## [Direction 1]
Transcribe the passage of the model documentation below from "A single-modal neural" up to and including "the returned model.".
────────────────────────────────────────
Available models

All models have the following behavior. When the weights parameter is specified, pre-trained weights will be downloaded and cached in the model_dir folder. The returned model will be in the evaluation mode.

30pktTCNET_256

An example of how to feed data into this model is provided in a Jupyter notebook with multi-dataset evaluation - cross_dataset_embedding_function.ipynb.

models.model_30pktTCNET_256

model_30pktTCNET_256(weights=None, model_dir=None)

A single-modal neural network processing sequences of 30 packets and outputting 256-dimensional flow embeddings. For fine-tuning, consider using just the backbone_model attribute (an instance of Multimodal_CESNET_Enhanced) of the returned model.

Parameters:

Name	Type	Description	Default
`weights`	`Optional[Model_30pktTCNET_256_Weights]`	If provided, the model will be initialized with these weights.	`None`
`model_dir`	`Optional[str]`	If weights are provided, this folder will be used to store the weights.	`None`

Source code in cesnet_models\models.py

def model_30pktTCNET_256(weights: Optional[Model_30pktTCNET_256_Weights] = None,
                         model_dir: Optional[str] = None) -> EmbeddingModel:
    """
────────────────────────────────────────
## [Direction 2]
In how many lines of the rows does the string "Click" occur, with case counting? Give only the number.

## [Dataset records]
────────────────────────────────────────
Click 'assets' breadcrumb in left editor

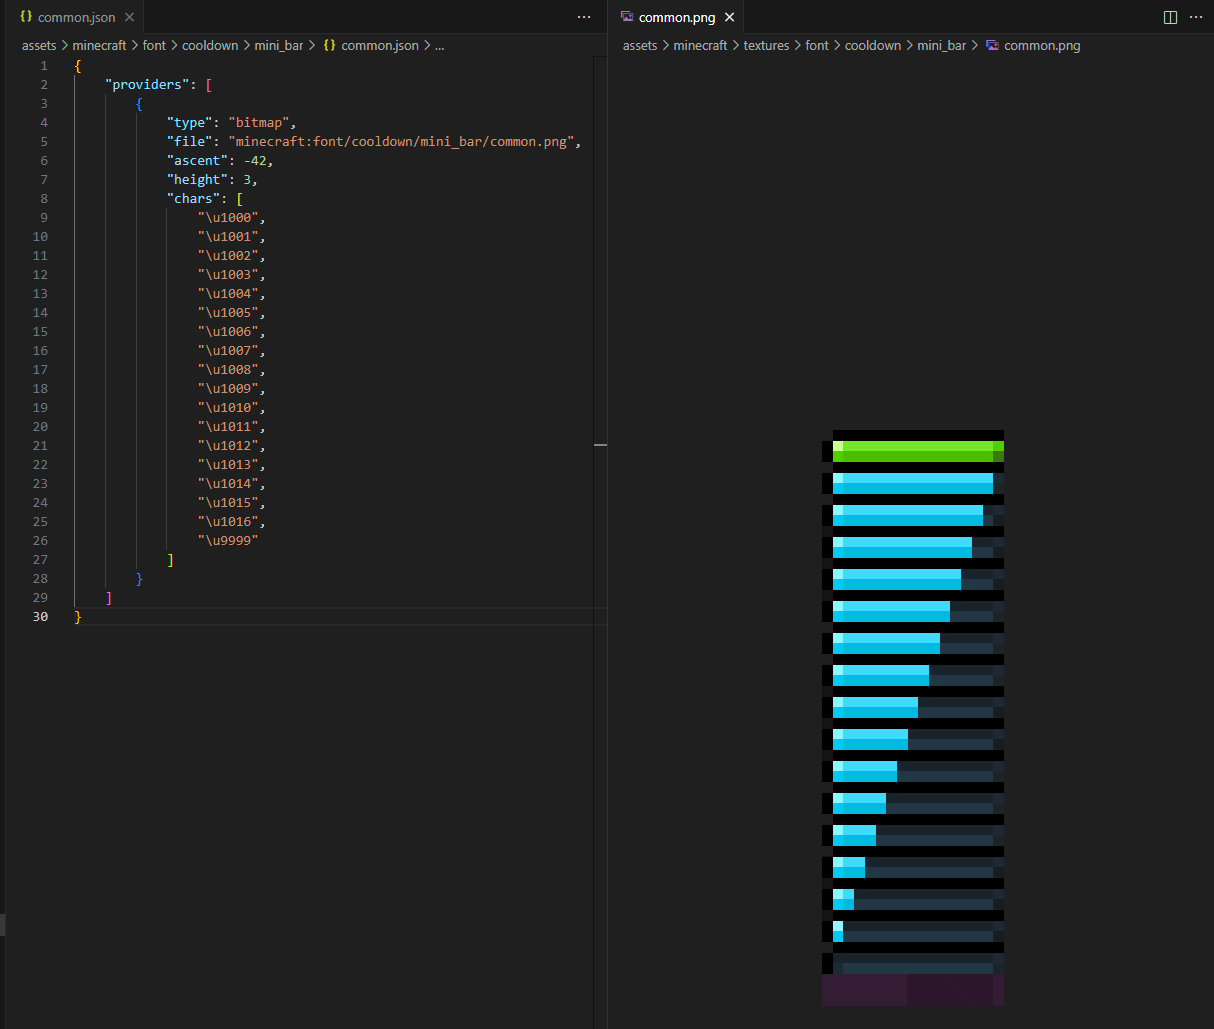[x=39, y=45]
────────────────────────────────────────
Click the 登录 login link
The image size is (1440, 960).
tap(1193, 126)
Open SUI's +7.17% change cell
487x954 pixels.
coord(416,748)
────────────────────────────────────────
## [Exercise solution 1]
A single-modal neural network processing sequences of 30 packets and outputting 256-dimensional flow embeddings. For fine-tuning, consider using just the backbone_model attribute (an instance of Multimodal_CESNET_Enhanced) of the returned model.

## [Exercise solution 2]
2